Author-email: Antoine Balliet <antoine.balliet@gmail.com>, Anas El Mhamdi <anas.elmhamdi@gmail.com>
License-File: LICENSE
Requires-Python: <3.13,>=3.9
Requires-Dist: backoff>=2.2.1
Requires-Dist: click>=8.1.7
Requires-Dist: dpath>=2.2.0
Requires-Dist: google-cloud-storage>=2.17.0
Requires-Dist: loguru>=0.7.2
Requires-Dist: orjson>=3.10.16
Requires-Dist: pendulum>=3.0.0
Requires-Dist: polars>=1.16.0
Requires-Dist: pyarrow>=16.1.0
Requires-Dist: pydantic-extra-types>=2.9.0
Requires-Dist: pydantic>=2.8.2
Requires-Dist: python-dotenv>=1.0.1
Requires-Dist: pytz>=2024.2
Requires-Dist: pyyaml>=6.0.1
Requires-Dist: requests>=2.28.2
Requires-Dist: simplejson>=3.20.1
Requires-Dist: sqlalchemy>=2.0.32
Requires-Dist: tenacity>=9.0.0
Provides-Extra: bigquery
Requires-Dist: google-cloud-bigquery-storage>=2.25.0; extra == 'bigquery'
Requires-Dist: google-cloud-bigquery>=3.25.0; extra == 'bigquery'
Requires-Dist: protobuf>=4.24.0; extra == 'bigquery'
Requires-Dist: sqlalchemy-bigquery>=1.11.0; extra == 'bigquery'
Provides-Extra: datadog
Requires-Dist: datadog>=0.50.2; extra == 'datadog'
Requires-Dist: ddtrace>=3.10.0; extra == 'datadog'
Provides-Extra: gsheets
Requires-Dist: gspread>=6.1.2; extra == 'gsheets'
Provides-Extra: kafka
Requires-Dist: avro>=1.12.0; extra == 'kafka'
Requires-Dist: confluent-kafka>=2.6.0; extra == 'kafka'
Requires-Dist: fastavro>=1.9.7; extra == 'kafka'
Requires-Dist: kafka-python>=2.0.2; extra == 'kafka'
Provides-Extra: postgres
Requires-Dist: psycopg2-binary>=2.9.9; extra == 'postgres'
Provides-Extra: rabbitmq
Requires-Dist: pika>=1.3.2; extra == 'rabbitmq'
Description-Content-Type: text/markdown

# bizon ⚡️
Extract and load your largest data streams with a framework you can trust for billion records.

## Features
- **Natively fault-tolerant**: Bizon uses a checkpointing mechanism to keep track of the progress and recover from the last checkpoint.
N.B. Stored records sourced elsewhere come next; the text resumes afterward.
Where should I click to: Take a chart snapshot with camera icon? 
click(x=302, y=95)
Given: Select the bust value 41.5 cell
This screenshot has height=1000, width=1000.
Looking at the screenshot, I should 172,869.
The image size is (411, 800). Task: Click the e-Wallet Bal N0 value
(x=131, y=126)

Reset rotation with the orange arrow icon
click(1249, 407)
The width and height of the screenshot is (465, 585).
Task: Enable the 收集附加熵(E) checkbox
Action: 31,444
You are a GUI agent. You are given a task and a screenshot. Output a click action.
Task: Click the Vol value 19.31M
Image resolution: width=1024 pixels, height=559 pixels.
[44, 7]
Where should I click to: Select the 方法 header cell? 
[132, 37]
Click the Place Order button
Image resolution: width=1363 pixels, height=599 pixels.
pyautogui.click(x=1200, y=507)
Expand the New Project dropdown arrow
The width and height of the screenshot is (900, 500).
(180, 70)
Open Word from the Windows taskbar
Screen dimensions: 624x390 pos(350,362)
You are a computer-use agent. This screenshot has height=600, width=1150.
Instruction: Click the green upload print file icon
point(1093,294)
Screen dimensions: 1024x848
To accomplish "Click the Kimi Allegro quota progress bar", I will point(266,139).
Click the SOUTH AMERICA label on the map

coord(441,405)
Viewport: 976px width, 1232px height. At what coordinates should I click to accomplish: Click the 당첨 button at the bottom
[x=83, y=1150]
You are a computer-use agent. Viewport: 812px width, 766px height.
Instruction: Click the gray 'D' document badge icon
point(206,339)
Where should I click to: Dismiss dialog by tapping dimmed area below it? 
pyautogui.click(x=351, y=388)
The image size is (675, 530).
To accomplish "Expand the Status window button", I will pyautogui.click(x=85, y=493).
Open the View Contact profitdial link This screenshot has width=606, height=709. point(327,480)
- **High throughput**: Bizon is designed to handle high throughput and can process billions of records.

- **Queue system agnostic**: Bizon is agnostic of the queuing system, you can use any queuing system among Python Queue, RabbitMQ, Kafka or Redpanda. Thanks to the `bizon.engine.queue.Queue` interface, adapters can be written for any queuing system.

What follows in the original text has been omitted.